Don’t get me wrong. I do understand the very real aversion to the material aspect of the practice. The other day, I was taking a fun and advanced Vinyasa class with a good teacher. After about the 6th creative arm balance, I had the impression that we were acquiring yoga poses, the way we acquire material things. “Enough,” I thought. I felt full enough of yoga poses and was ready to be still and quiet. But I wouldn’t have felt that way without the body practice. There was too much on my mind. I needed the practice to discharge my “mental fluctuations.” Because although I have practiced for years, I’m still a beginner at this thing called life-throwing- me-obstacles.
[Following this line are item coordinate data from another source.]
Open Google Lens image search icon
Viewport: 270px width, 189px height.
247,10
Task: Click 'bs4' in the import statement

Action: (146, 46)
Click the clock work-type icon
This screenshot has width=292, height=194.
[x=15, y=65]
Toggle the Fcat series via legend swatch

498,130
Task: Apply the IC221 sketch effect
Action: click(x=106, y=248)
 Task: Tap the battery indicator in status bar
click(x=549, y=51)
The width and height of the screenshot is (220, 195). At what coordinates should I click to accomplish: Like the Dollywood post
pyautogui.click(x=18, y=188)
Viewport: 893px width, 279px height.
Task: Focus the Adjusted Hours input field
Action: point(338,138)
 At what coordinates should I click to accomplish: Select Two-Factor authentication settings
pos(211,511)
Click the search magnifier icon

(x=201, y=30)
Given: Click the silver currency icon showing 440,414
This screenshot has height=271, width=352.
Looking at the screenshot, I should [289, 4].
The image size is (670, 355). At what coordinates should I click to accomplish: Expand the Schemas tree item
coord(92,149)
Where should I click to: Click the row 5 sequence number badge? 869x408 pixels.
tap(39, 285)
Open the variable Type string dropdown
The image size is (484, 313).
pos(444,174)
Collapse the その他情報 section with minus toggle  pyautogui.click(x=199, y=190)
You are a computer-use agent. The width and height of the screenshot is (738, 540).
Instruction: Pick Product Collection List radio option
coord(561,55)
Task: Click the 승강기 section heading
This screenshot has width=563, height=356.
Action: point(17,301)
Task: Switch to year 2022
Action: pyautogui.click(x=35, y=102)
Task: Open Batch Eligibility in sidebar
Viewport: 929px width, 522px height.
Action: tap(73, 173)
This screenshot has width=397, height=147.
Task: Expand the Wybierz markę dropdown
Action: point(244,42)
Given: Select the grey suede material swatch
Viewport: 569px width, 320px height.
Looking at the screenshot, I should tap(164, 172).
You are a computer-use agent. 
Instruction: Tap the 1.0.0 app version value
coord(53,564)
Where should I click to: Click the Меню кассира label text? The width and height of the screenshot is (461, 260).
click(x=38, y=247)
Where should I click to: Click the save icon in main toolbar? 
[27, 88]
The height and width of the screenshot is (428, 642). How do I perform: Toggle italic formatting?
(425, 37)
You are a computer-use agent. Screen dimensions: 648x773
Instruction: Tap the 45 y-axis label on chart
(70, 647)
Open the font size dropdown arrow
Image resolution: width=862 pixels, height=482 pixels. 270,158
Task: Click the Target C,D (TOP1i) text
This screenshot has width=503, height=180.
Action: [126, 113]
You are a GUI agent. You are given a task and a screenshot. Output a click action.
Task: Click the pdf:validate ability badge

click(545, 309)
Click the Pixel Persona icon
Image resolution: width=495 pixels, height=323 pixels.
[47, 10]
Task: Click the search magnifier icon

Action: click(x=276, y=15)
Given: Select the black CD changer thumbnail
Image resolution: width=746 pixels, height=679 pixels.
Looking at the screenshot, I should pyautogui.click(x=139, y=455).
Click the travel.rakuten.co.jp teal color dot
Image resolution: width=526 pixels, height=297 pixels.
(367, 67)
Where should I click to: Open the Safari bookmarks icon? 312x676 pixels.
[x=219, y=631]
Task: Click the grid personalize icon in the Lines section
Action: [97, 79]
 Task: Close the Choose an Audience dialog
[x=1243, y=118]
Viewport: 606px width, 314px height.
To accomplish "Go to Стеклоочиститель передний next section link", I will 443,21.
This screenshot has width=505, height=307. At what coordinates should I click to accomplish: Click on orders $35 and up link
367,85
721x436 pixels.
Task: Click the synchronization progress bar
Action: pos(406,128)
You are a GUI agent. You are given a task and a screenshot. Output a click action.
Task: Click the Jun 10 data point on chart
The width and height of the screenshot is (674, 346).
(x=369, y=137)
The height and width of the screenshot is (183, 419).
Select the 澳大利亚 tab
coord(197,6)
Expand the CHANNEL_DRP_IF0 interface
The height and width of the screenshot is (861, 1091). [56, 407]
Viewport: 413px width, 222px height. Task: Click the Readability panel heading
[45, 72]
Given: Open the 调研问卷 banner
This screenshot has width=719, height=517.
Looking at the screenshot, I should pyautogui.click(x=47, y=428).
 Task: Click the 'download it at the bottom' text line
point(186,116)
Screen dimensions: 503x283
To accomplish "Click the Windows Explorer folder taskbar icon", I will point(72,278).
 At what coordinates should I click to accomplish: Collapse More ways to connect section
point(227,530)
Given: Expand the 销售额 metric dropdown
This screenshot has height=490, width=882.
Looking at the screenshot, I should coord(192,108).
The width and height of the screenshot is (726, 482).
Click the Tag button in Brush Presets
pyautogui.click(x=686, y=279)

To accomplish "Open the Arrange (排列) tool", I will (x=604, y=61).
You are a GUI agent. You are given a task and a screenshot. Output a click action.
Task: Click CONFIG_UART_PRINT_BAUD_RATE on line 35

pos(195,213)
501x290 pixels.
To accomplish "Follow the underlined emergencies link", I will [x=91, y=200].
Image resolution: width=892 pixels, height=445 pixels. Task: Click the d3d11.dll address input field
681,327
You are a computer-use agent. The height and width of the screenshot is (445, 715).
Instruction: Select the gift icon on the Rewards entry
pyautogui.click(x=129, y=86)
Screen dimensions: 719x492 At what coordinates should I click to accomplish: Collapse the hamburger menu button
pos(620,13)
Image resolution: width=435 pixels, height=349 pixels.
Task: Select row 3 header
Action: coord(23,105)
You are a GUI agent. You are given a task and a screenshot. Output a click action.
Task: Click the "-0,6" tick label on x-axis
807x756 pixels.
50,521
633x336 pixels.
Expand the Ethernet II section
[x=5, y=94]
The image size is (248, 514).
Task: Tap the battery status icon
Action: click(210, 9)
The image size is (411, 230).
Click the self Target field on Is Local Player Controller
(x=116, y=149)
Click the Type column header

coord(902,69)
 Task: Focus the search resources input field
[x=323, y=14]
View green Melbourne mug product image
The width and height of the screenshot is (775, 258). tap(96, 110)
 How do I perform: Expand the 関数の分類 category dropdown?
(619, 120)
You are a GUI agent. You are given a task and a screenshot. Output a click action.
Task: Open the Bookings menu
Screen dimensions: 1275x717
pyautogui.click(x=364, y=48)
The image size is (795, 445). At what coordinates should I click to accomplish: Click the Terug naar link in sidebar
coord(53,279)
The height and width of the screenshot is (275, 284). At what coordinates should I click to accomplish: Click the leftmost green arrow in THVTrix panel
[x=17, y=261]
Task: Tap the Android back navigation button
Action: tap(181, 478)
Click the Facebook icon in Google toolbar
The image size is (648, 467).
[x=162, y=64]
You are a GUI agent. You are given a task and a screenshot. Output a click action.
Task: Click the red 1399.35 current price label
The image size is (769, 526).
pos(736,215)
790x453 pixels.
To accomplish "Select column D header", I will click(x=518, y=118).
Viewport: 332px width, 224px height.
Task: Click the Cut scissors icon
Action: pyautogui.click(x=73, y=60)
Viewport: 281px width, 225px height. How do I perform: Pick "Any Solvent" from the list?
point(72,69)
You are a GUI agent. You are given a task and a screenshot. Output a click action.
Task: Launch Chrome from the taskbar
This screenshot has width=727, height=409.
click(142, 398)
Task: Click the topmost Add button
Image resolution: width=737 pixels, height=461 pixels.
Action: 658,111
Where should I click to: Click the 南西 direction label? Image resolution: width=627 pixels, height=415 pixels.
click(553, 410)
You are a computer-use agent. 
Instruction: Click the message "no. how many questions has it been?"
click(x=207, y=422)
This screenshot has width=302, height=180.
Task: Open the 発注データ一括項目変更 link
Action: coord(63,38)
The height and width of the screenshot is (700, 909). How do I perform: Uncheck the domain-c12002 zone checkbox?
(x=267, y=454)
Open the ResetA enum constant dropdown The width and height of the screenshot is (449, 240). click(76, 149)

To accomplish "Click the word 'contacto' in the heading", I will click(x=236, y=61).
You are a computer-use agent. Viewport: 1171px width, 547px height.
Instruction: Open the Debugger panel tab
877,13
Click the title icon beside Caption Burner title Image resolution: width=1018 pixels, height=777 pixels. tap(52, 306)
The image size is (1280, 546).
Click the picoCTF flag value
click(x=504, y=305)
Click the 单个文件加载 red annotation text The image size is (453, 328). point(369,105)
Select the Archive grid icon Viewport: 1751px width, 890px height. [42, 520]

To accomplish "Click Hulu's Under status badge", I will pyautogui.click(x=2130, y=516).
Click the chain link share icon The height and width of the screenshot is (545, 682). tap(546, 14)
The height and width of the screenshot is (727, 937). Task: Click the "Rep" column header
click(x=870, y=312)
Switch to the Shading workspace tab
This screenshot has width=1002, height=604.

Another important issue for the detractors of physical yoga to remember is this: people in the US are sedentary. We have lost our connection to hard physical labor, our bodies are yearning to be used to their potential. Not only is there an epidemic of obesity, but also of depression and anxiety. Hatha Yoga has been proven in several studies to help control the symptoms of depression and anxiety. People are flocking to yoga studios to ease their minds through the body, the breath and spirit, and in community. People want to reduce their personal suffering, and they do get immediate results through yoga practice.
What yoga teaches us is that our personal liberation, and transformation is tied to that of every other living creature. The way forward for yoga in America is to connect to each other through embodiment of our spiritual ideals.